As I write this, I am wearing a soft cast boot on my ankle I had surgically repaired about five weeks ago Yeah, just a little painful.
Then to make it more fun, I began rehab two weeks ago. So far that has reminded me of the Thai foot massages I got while living in Thailand. Kind of nice, and kind of not so nice. I know the real pain is yet to come.
How I Used to Handle Pain
I used to run from pain. Any kind of pain. Physical, emotional, relational. If it hurt, I wanted no part of it.
Emotional and relational pain especially. Let’s just say I became a master at either ignoring it or escaping from it. Always made sense to me. Why deal with it if it will go away on its own.
I bet I’m not alone. In fact, I know I am not alone.
I am learning that embracing pain is better.
So why am I saying we should learn to embrace pain?
- It’s healthier. Really it could save your life. God created us to feel pain for a reason. If I touch a hot stove and don’t feel pain…you get the idea. Same thing is true with emotional and relational pain. The feeling of pain tells you that something is not right. If you don’t pay attention to the pain, you probably will end up in a lot more pain.
- Forces to live in the present. I know that many times intense pain needs to be removed so that healing can happen. For example, I am THANK-FUL for anesthesia during the surgery and Vicodin for a few days after. Like many I also “go to my happy place” when I am in rehab or some other physically painful moment. However recently I began doing just the opposite. I put my full attention on the place of pain. I mentally embrace the pain allowing my mind to live right in that moment.

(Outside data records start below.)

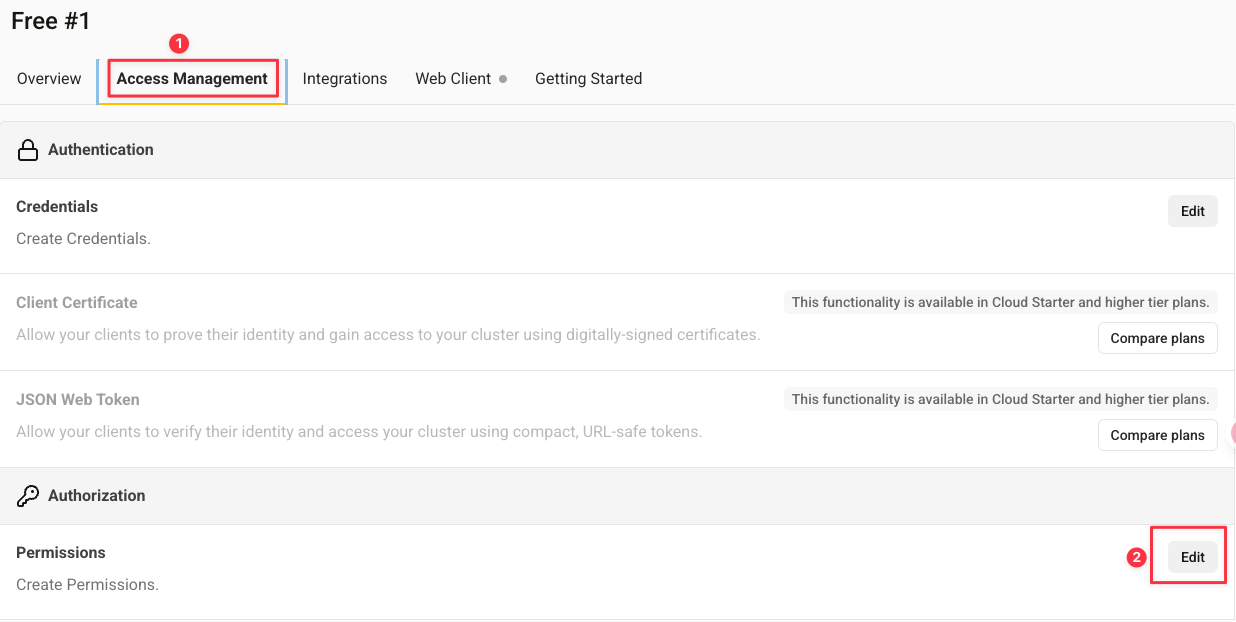Switch to the Overview tab

coord(49,79)
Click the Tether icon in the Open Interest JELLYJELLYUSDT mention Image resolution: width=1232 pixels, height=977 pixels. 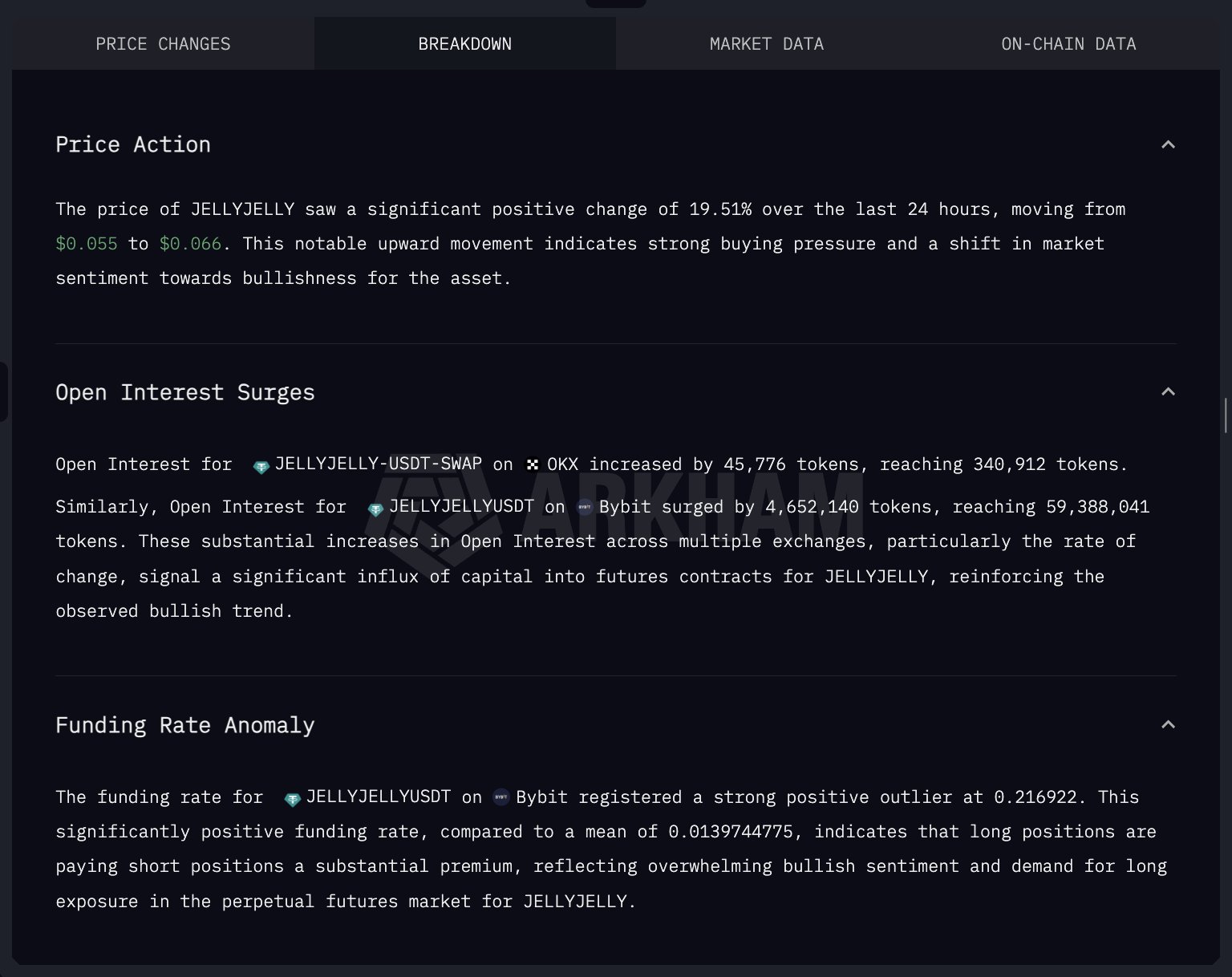tap(375, 509)
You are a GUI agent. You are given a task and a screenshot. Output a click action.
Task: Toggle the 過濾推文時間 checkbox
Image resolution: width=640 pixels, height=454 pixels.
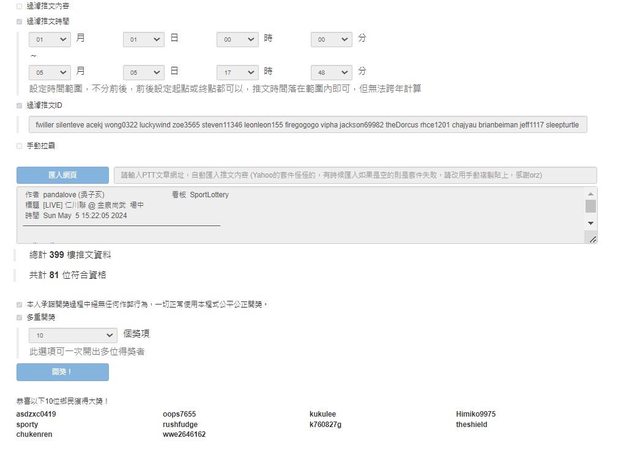19,20
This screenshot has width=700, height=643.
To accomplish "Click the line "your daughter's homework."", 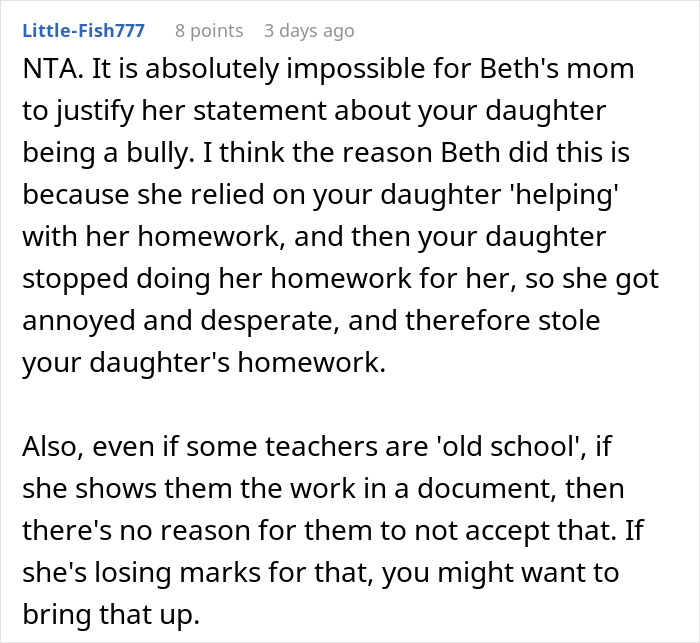I will [203, 362].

- We can move through the pain. If we constantly avoid or escape pain in our lives, it really doesn’t go away. It will eventually overrun us. Yet when we embrace it, we move through it quickly to sunnier skies.

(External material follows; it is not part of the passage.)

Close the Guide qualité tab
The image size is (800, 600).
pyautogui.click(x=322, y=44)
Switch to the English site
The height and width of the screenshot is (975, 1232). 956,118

- Produces endurance. “Let us rejoice in our suffering, knowing that suffering produces endurance, endurance produces character, character produces hope, and hope does not disappoint us.” (Romans 3:3-5). I can’t say it better than that.
- Communion with God. Instead of running away or escaping, God invites Himself into our pain. If we avoid pain, we miss out on this opportunity. Nothing brings a deeper knowing of someone than one that walks through pain with us.
This whole idea of embracing my pain is new ground for me…at least within the past 10 years or so. It seems odd to say it, but I have found joy in the midst of much of my pain and suffering.
As I look toward many more months of recovery I know I will suffer physical pain, but i fully expect that I will reap great benefit physically, emotionally, and relationally.